Directive 1 -
Quote the forum thread about Hooch and Demi below, starting at "and I am not" and running up to and including "dogs are beautiful!".
Directive 2 -
In the forum thread about Hooch and Demi below, what does arcane say is for sale?

Reading text -
# Hooch & Demi today ~ April 16/08



## Bailey & Bentley (Feb 25, 2007)

They are beautiful! What a nice pic of the two of them.


----------



## arcane (Sep 18, 2007)

and I am not quite sure where the hair came from?! almost like they have grown coat overnight!!!!! lmao


----------



## AndyFarmer (Jul 9, 2007)

GREAT picture! Your dogs are beautiful!


----------



## Lego&Jacub (Jul 18, 2006)

dere dey is!!!!!! They look soo much like Sawyer it isn't funny.... esp. Hooch. Is he actually taller than Demi... or is it perspective at play?


----------



## Daisy n Me (May 17, 2007)

They are gorgeous!!!! I love their stocky legs. And such cute faces.


----------



## HovawartMom (Aug 10, 2006)

They are both gorgeous and you can clearly see that one is a female and the other one a male!.


----------



## Jersey's Mom (Nov 25, 2007)

Wow, Heather, they look GREAT!!! I love their little bibs... their coats are going to be absolutely gorgeous!! And their experssions are so sweet!! Should they go missing, I see no reason why you'd want to check NJ! 

Julie and Jersey


----------



## arcane (Sep 18, 2007)

Jersey's Mom said:


> Wow, Heather, they look GREAT!!! I love their little bibs... their coats are going to be absolutely gorgeous!! And their experssions are so sweet!! Should they go missing, I see no reason why you'd want to check NJ!
> 
> Julie and Jersey


::lol: Now Julie, I am sure you wouldn't be involved in puppy-napping!!!! :wavey:


----------



## arcane (Sep 18, 2007)

Lego&Jacub said:


> dere dey is!!!!!! They look soo much like Sawyer it isn't funny.... esp. Hooch. Is he actually taller than Demi... or is it perspective at play?


He is taller a bit than Demi, although he could have his paws on a larger rock in that pic!!!


----------



## linncurrie (Jan 25, 2008)

Gorgeous! WOW!


----------



## Lego&Jacub (Jul 18, 2006)

tell me again... _"why"_ don't you live closer????


----------



## ShannonW (Jan 30, 2008)

What a beautiful pair! I love Hooch's doggy lips.. they're so cute. :heartbeat


----------



## arcane (Sep 18, 2007)

Lego&Jacub said:


> tell me again... _"why"_ don't you live closer????


the house next door is for sale!!!!!!!!!!!:curtain:


----------



## Lego&Jacub (Jul 18, 2006)

arcane said:


> the house next door is for sale!!!!!!!!!!!:curtain:


oooooohhh!!!! Can we say "howdy neighbour" :311hi-thu


----------



## arcane (Sep 18, 2007)

Lego&Jacub said:


> oooooohhh!!!! Can we say "howdy neighbour" :311hi-thu


:bowrofl::greenboun that would be wonderful! then I could hire you to doggie sit and I could go sit on the beach for a week of Pina Coladas!!!!!


----------



## Lego&Jacub (Jul 18, 2006)

Material provided -
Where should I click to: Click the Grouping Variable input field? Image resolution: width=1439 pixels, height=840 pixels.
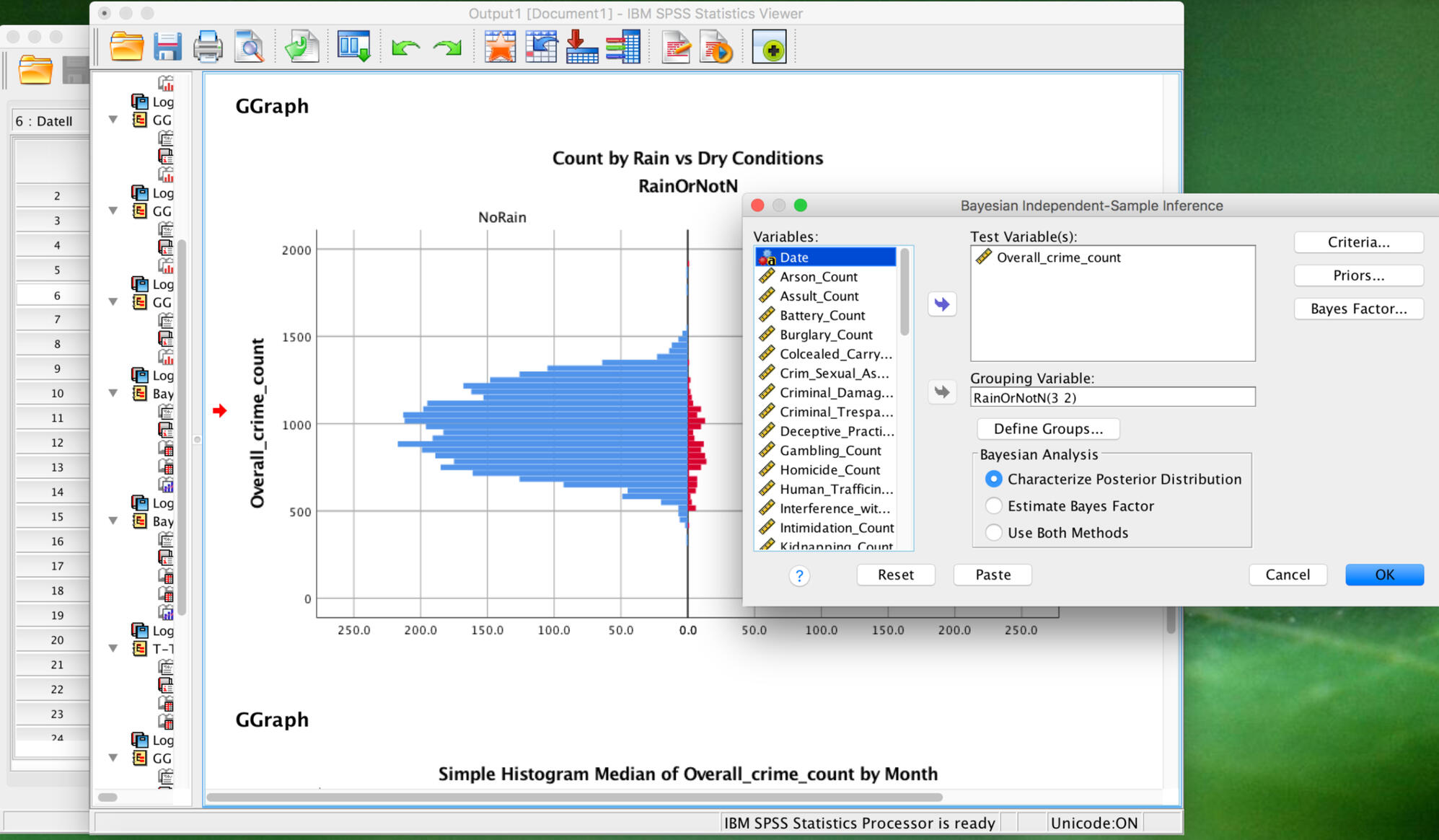point(1112,397)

Final answer 1 -
and I am not quite sure where the hair came from?! almost like they have grown coat overnight!!!!! lmao


----------



## AndyFarmer (Jul 9, 2007)

GREAT picture! Your dogs are beautiful!

Final answer 2 -
The house next door.